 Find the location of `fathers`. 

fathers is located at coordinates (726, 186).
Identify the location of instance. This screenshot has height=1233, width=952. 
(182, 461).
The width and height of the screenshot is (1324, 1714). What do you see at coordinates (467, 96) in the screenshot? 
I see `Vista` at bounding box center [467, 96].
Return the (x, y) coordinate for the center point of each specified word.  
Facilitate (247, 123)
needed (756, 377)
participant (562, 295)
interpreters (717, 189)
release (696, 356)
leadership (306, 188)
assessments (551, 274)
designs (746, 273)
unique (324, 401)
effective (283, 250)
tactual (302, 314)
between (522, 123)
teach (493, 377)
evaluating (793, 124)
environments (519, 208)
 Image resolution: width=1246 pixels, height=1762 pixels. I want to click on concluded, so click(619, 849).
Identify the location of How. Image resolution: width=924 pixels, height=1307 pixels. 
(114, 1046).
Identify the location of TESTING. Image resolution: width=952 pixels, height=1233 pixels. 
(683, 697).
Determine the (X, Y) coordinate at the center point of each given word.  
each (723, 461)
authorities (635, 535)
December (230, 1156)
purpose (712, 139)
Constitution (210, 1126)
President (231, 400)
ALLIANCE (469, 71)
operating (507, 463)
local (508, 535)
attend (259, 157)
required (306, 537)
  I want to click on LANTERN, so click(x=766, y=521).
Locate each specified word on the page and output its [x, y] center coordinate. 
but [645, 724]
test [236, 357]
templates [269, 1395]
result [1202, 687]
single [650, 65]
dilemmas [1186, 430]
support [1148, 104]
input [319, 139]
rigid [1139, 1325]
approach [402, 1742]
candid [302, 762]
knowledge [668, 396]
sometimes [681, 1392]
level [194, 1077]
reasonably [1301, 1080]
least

- Job:
Could you copy every one of the records above word for word, keeping each line as it stands?

- Reply to the exercise:
 Find the location of `fathers`. 

fathers is located at coordinates (726, 186).
Identify the location of instance. This screenshot has height=1233, width=952. 
(182, 461).
The width and height of the screenshot is (1324, 1714). What do you see at coordinates (467, 96) in the screenshot? 
I see `Vista` at bounding box center [467, 96].
Return the (x, y) coordinate for the center point of each specified word.  
Facilitate (247, 123)
needed (756, 377)
participant (562, 295)
interpreters (717, 189)
release (696, 356)
leadership (306, 188)
assessments (551, 274)
designs (746, 273)
unique (324, 401)
effective (283, 250)
tactual (302, 314)
between (522, 123)
teach (493, 377)
evaluating (793, 124)
environments (519, 208)
 Image resolution: width=1246 pixels, height=1762 pixels. I want to click on concluded, so click(619, 849).
Identify the location of How. Image resolution: width=924 pixels, height=1307 pixels. 
(114, 1046).
Identify the location of TESTING. Image resolution: width=952 pixels, height=1233 pixels. 
(683, 697).
Determine the (X, Y) coordinate at the center point of each given word.  
each (723, 461)
authorities (635, 535)
December (230, 1156)
purpose (712, 139)
Constitution (210, 1126)
President (231, 400)
ALLIANCE (469, 71)
operating (507, 463)
local (508, 535)
attend (259, 157)
required (306, 537)
  I want to click on LANTERN, so click(x=766, y=521).
Locate each specified word on the page and output its [x, y] center coordinate. 
but [645, 724]
test [236, 357]
templates [269, 1395]
result [1202, 687]
single [650, 65]
dilemmas [1186, 430]
support [1148, 104]
input [319, 139]
rigid [1139, 1325]
approach [402, 1742]
candid [302, 762]
knowledge [668, 396]
sometimes [681, 1392]
level [194, 1077]
reasonably [1301, 1080]
least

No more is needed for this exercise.